▸ **Exercise instructions**
Which lines in the data below contain the string "Task"? Show each one.

▸ **Collected data entries**
****************
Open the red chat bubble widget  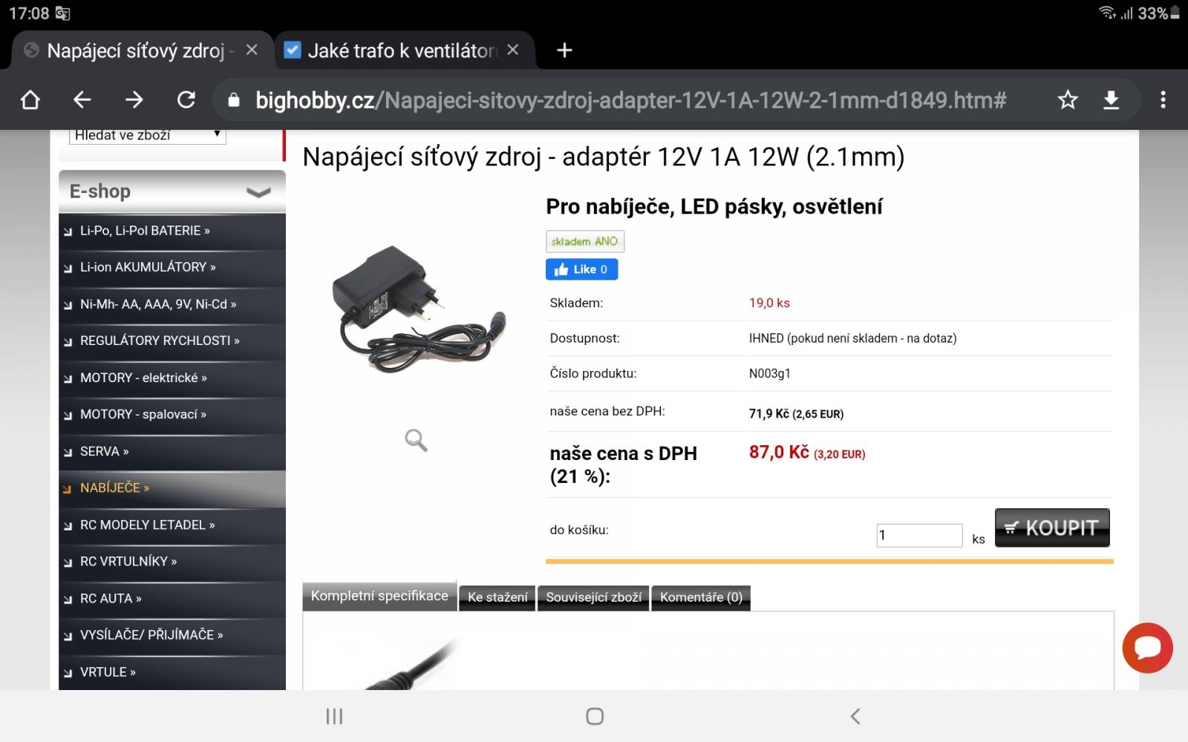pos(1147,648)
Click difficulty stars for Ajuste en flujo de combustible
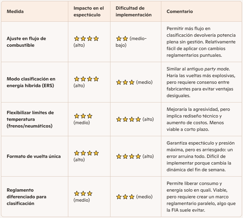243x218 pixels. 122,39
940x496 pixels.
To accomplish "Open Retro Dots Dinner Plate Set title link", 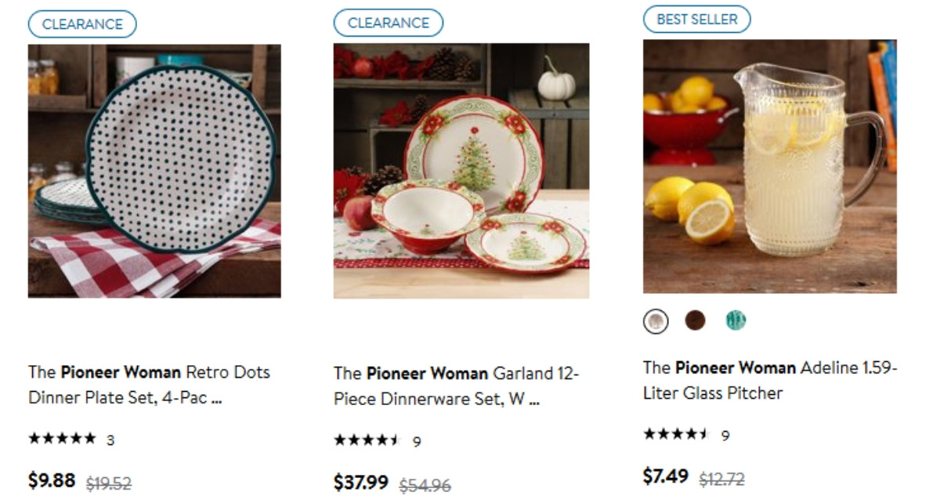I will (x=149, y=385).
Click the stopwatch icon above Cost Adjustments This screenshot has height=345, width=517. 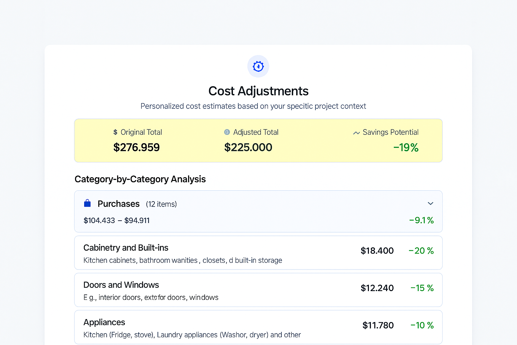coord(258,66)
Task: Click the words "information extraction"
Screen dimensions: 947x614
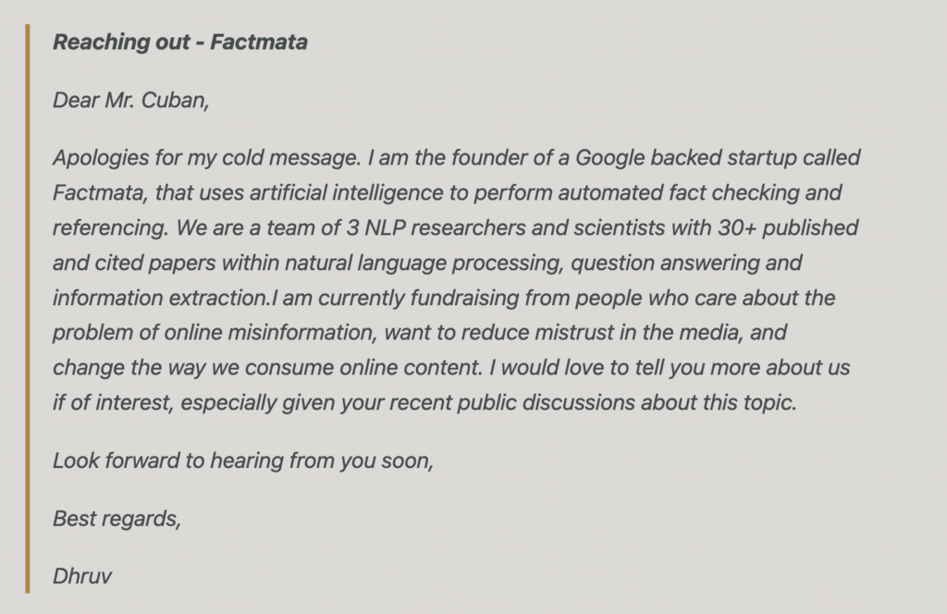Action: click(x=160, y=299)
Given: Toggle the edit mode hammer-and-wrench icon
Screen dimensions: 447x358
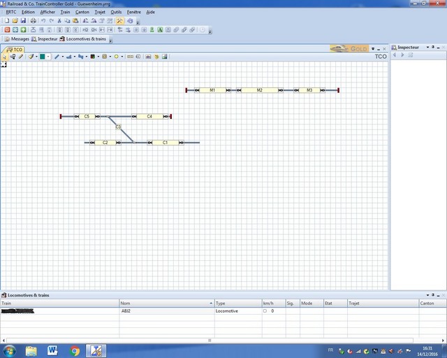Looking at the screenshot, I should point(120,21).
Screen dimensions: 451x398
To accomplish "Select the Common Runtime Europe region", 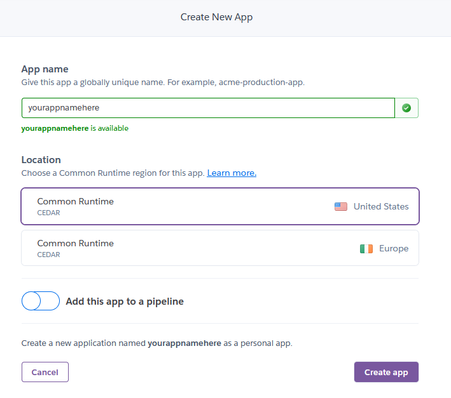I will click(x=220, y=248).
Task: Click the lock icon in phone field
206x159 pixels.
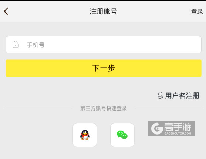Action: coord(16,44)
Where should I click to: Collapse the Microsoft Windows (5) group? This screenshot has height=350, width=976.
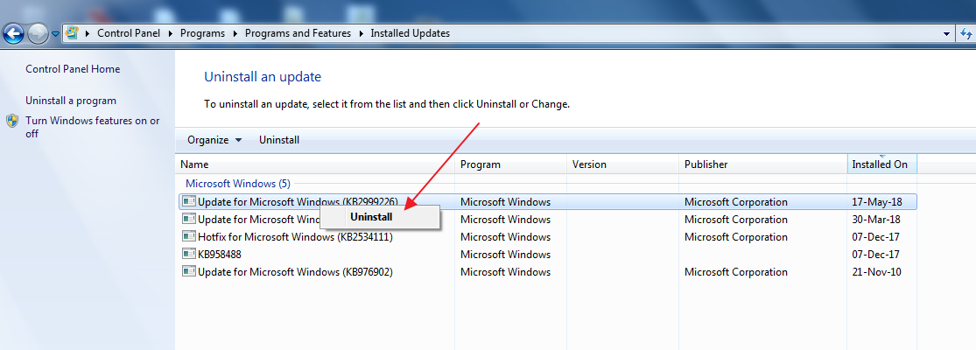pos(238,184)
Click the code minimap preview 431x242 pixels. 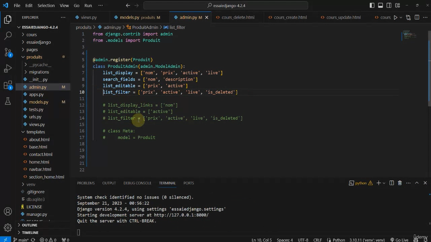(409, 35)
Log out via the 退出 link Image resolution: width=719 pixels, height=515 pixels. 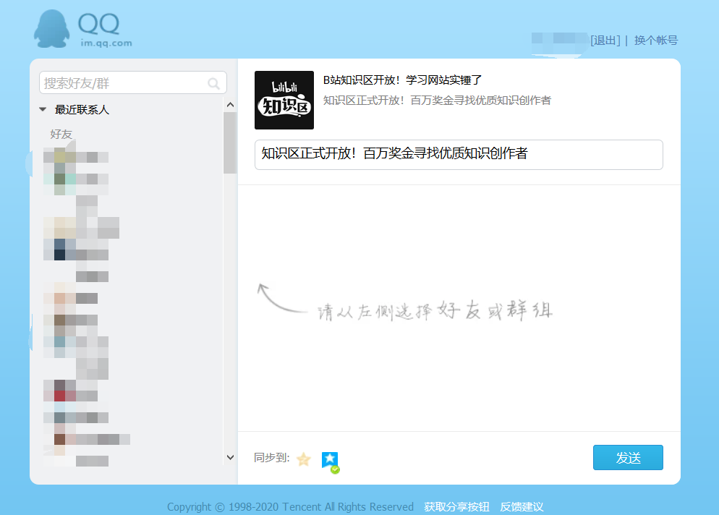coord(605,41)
****************
▸ **Answer for this exercise**
Task: Click the words "information extraction"
Task: Click the lock icon in phone field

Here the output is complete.